Import from SQLite export

Yes, I think that is the case indeed. These pickles make a lot of sense if you want to store and retrieve native Python objects fast, and in the old days, I don’t think that there were free SQL servers available, and certainly no such things that are fully embedded in DLL’s, like for SQLite, where you don’t have a real server process. Our old hardware was not powerful enough for that, so people put all the business logic in code, and used whatever tool there was, like BSDDB, to store their person and other objects fast. You can see that in a program like Brother’s Keeper, which fully relies on the old BTrieve engine.

It sounds like it’s somewhat larger than Ulrich’s database. Have you tried exporting it from Gramps to SQLite and then importing again? I’m curious if you’ll see the same slow performance.
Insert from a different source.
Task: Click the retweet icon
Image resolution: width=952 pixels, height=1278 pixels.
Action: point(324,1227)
Of course you have different machines as well, but it would be interesting to know what happens.

George,

the indexes really make the difference! I created an index on each and every handle column I found in the SQLite export database. The re-import of the SQLite database back into Gramps will now run for some 15 - 20 min. That is still significantly slower compared with the import of the XML file but in an acceptable range.

Thank you for you comments!

Ulrich

1 Like

I tried, and gave up. Export took just a few minutes, but after two and a half hours of import, I’d seen enough, and killed it, because I wanted to get some sleep, and the progress bar was filled for about 1 millimeter. That was without the extra indexes that Ulrich made.
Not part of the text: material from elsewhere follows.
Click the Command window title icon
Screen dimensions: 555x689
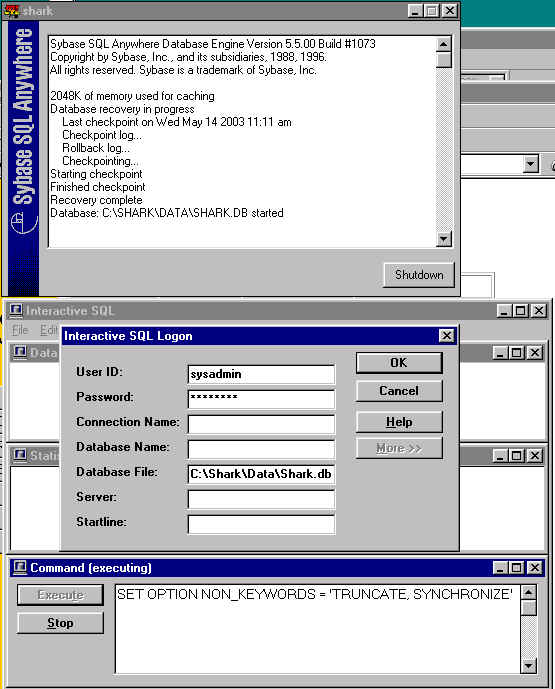coord(20,568)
That’s good news, thank for trying it!

I think the performance could be improved further but it would involve a lot of rework (simplification, actually). Currently the import selects all rows from a given primary object table (such as person), then for each handle, selects rows from other tables (for example, to get lists of handles for related objects), and stitches all of the data together. I imagine SQLite could do all of this joining work faster on its own. This would require the creation of some SQL views. Then the import code would just select * from a person_view, for example, and receive all of the data needed to create all of the person objects in the new database. The performance of each view could be analyzed and improved within SQLite; the import program would not have as much to do with it.

Please take all of my comments with the understanding that I know a little about SQL and less about Python!

Thanks for trying. For comparison, have you ever tried exporting and re-importing it as Gramps XML? I haven’t studied the XML import, but I imagine the main reason it’s faster is because it can load the entire XML file and process it without making repeated external calls like the SQLite import.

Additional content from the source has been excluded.